AIM OF THE TASK: Your reply should set down word for word each line below from the one with "Instruction: Select the" through the final line, both included, but none of the pictures.

____ DATA EXTRACT

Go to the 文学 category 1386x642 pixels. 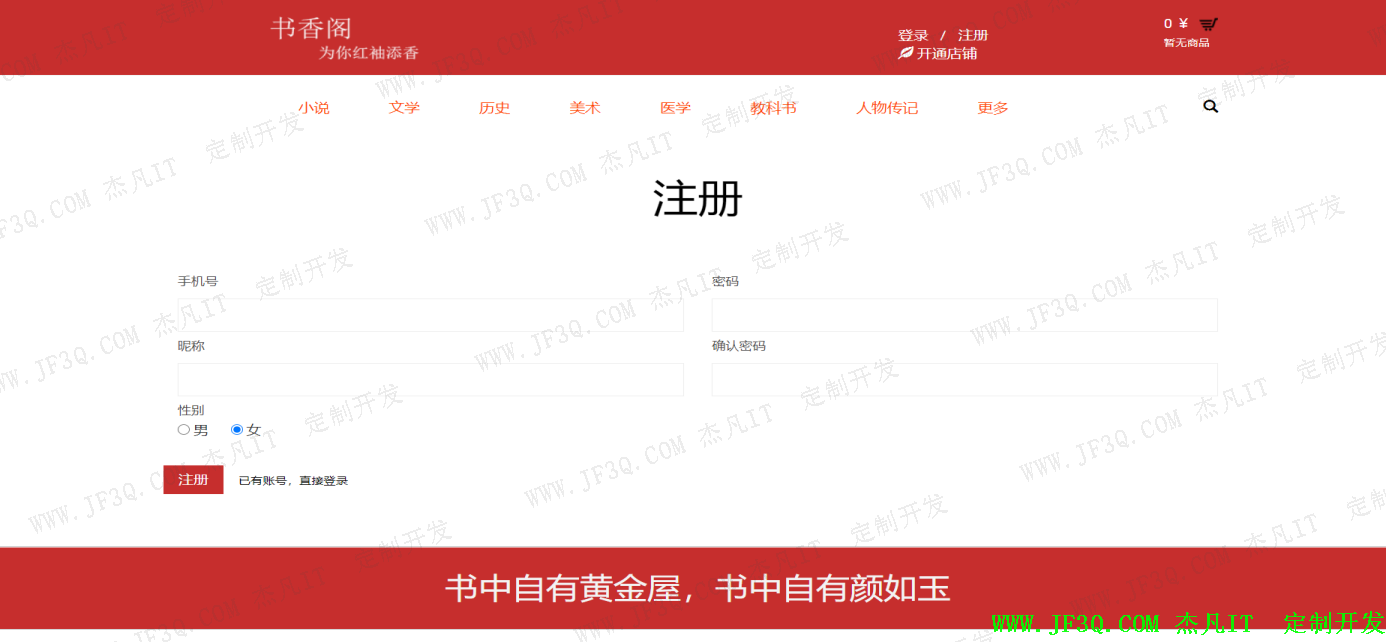pos(404,108)
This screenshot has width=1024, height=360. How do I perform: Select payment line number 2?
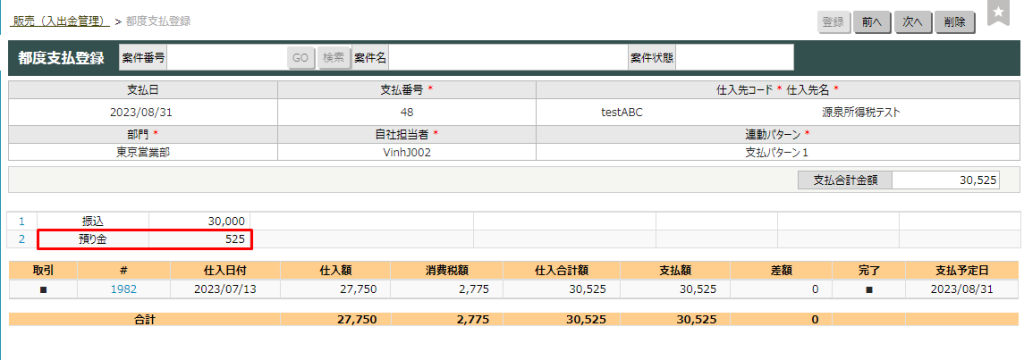[22, 239]
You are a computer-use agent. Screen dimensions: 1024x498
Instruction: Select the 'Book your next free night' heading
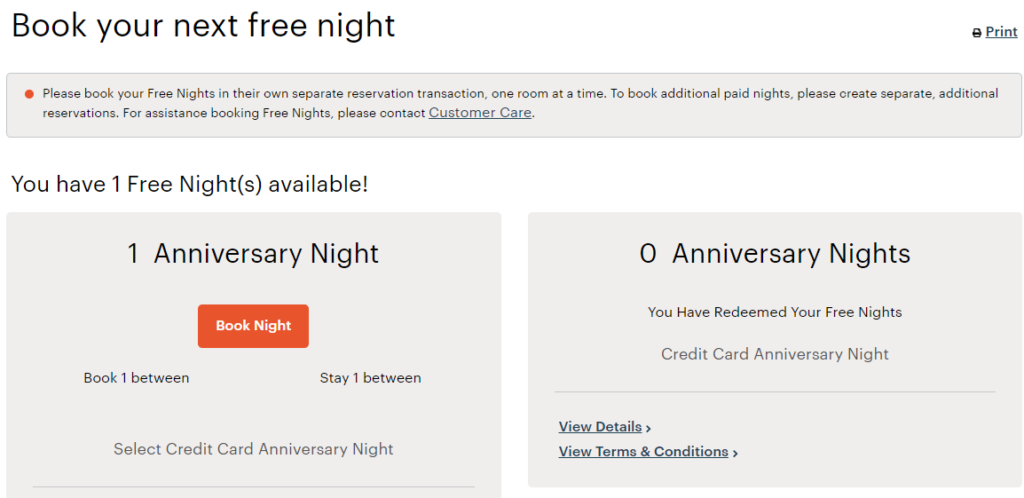(204, 26)
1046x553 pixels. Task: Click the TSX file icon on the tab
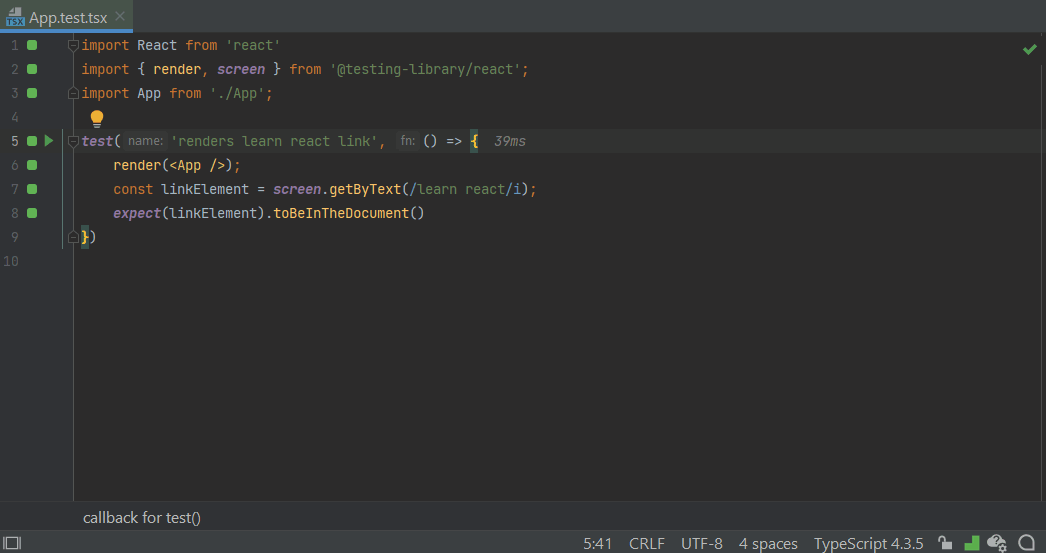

________

EXERCISE RESPONSE:
Instruction: Select the 'Book your next free night' heading
(204, 26)
1046x553 pixels. Task: Click the TSX file icon on the tab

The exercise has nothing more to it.